> [Exercise input]
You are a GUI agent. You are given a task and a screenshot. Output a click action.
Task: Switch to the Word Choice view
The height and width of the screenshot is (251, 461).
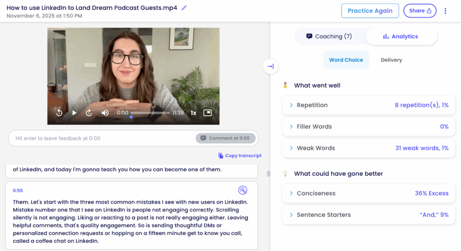pos(346,60)
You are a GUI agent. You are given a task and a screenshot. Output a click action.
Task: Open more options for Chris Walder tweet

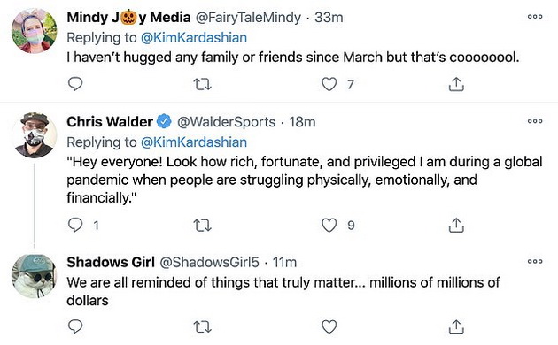tap(535, 121)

> [Exercise task]
Copy the material above line for line, without the pictures.

> [In response]
You are a GUI agent. You are given a task and a screenshot. Output a click action.
Task: Switch to the Word Choice view
The height and width of the screenshot is (251, 461).
pos(346,60)
You are a GUI agent. You are given a task and a screenshot. Output a click action.
Task: Open more options for Chris Walder tweet

tap(535, 121)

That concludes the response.